Traffic control in the state’s vocabulary seems to be just about regulating traffic flow at busy traffic junctions, and nowhere else. If periodically there are spurts of police activities in checking of driving licenses and vehicle registration papers on the roads, these have had hardly anything to do with traffic control but insurgency and crime vigil. We wish they were otherwise. We wish there were mobile traffic policemen on motorcycles, chasing down rash drivers and awarding them penalties including confiscation of driving licenses or even jail depending on the seriousness of the offences. But then again, driving licenses in Manipur have long ceased to have the value they are supposed to have, because they are so freely available and signifies no particular knowledge of traffic rules or driving skills. It is also no longer a document that anybody would be particularly worried about losing, or confiscation by police, for replacements are just a matter of a few hundred rupees tip to touts outside the motor vehicle department. Equally easy would be to tip the policemen on traffic vigil duty instead and get the original back. The traffic mess in this sense is also a part of the Aegean stable of corruption in the state awaiting a Hercules to clean.
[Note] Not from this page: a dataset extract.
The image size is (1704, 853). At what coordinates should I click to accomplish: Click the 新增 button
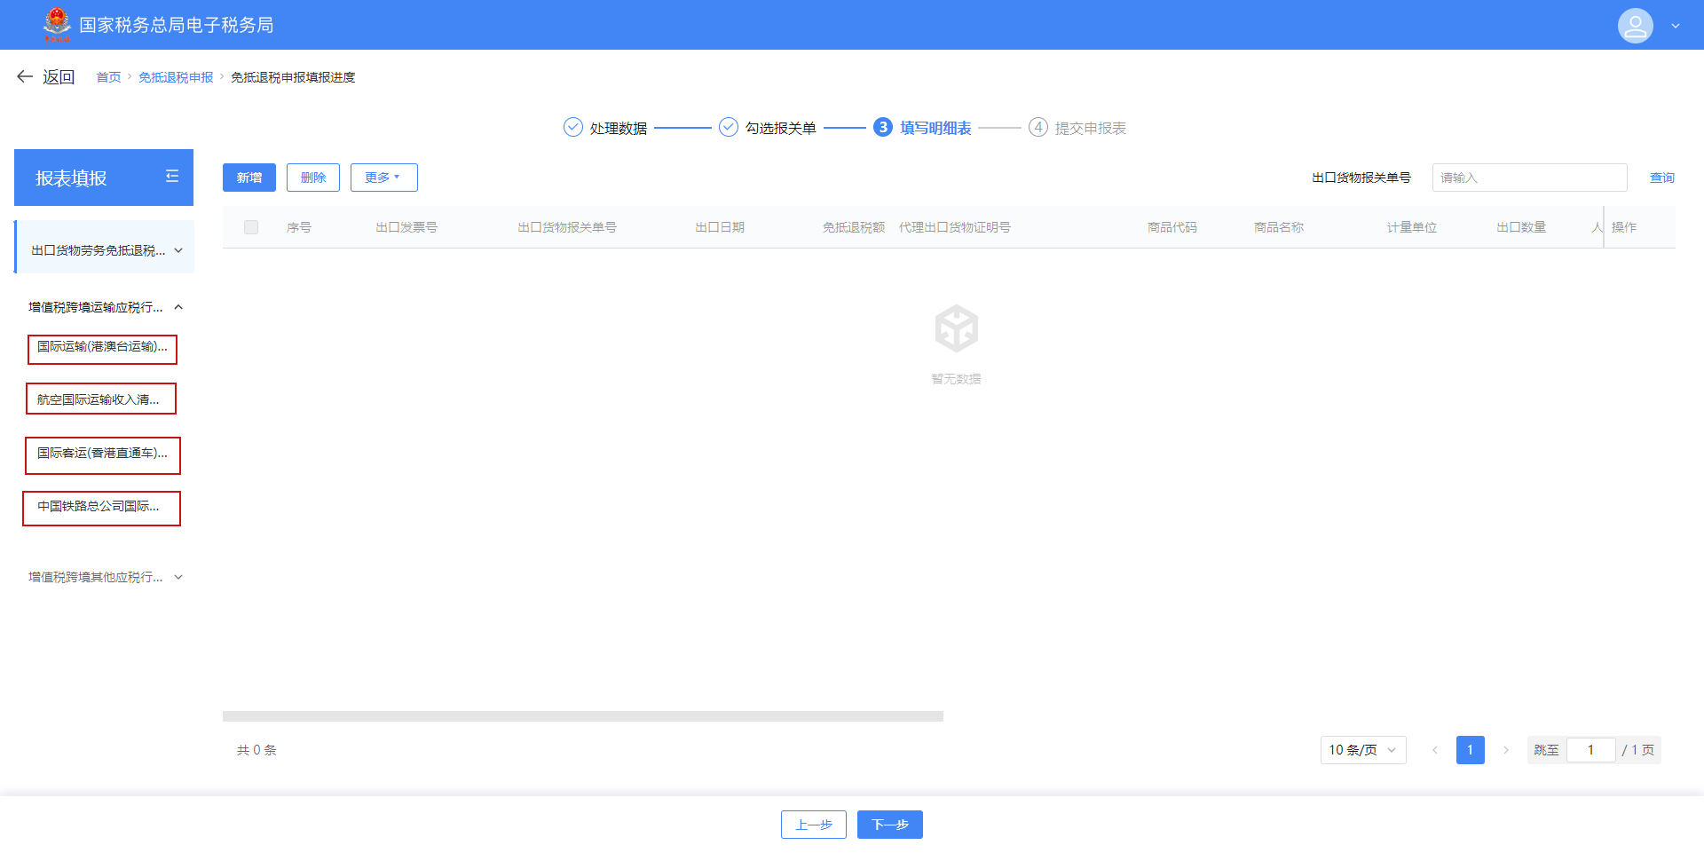click(249, 178)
Then there is the question of the larger governmental vision and will. Does the administration have these at all? Reams after reams have been written on why inter-district as well as interstate buses should not have their terminuses in the heart of the city. And yet, the government remains unperturbed, by daily horror faced by the public. The Jiri bus parking at Waheng Leikai and Tiddim road bus parking at Keishampat Power House to name just two are nightmares for any average commuter. Until ring roads are built around Imphal (of which we have been hearing there is already a plan to build two), all long distance buses can skirt around the city to dock at a central terminus in one of the suburbs, why cannot the present bus docks in the heart of Imphal be shifted a few kilometres away from where they are now? The larger city architecture also contains more flaws. Like a house with no kitchen, or toilet, Imphal city has no proper parking space for private vehicles. This being the case, vehicle users park their vehicles wherever it pleases them. The city’s architects remain uninterested in doing what is obviously the needful. All that they are interested is erecting more box stalls whatever space is available. What can be more myopic than this? There is also the narrow two-lane BT flyover which many had argued would be the solution to Imphal traffic. Where is the solution then? We will not be surprised at all if Imphal begins to see atrocious traffic jams on top of the flyover itself considering the driving discipline of the place. Shouldn’t attitudes change now? Shouldn’t traffic control be treated as an important responsibility and not a subsidiary function of the government?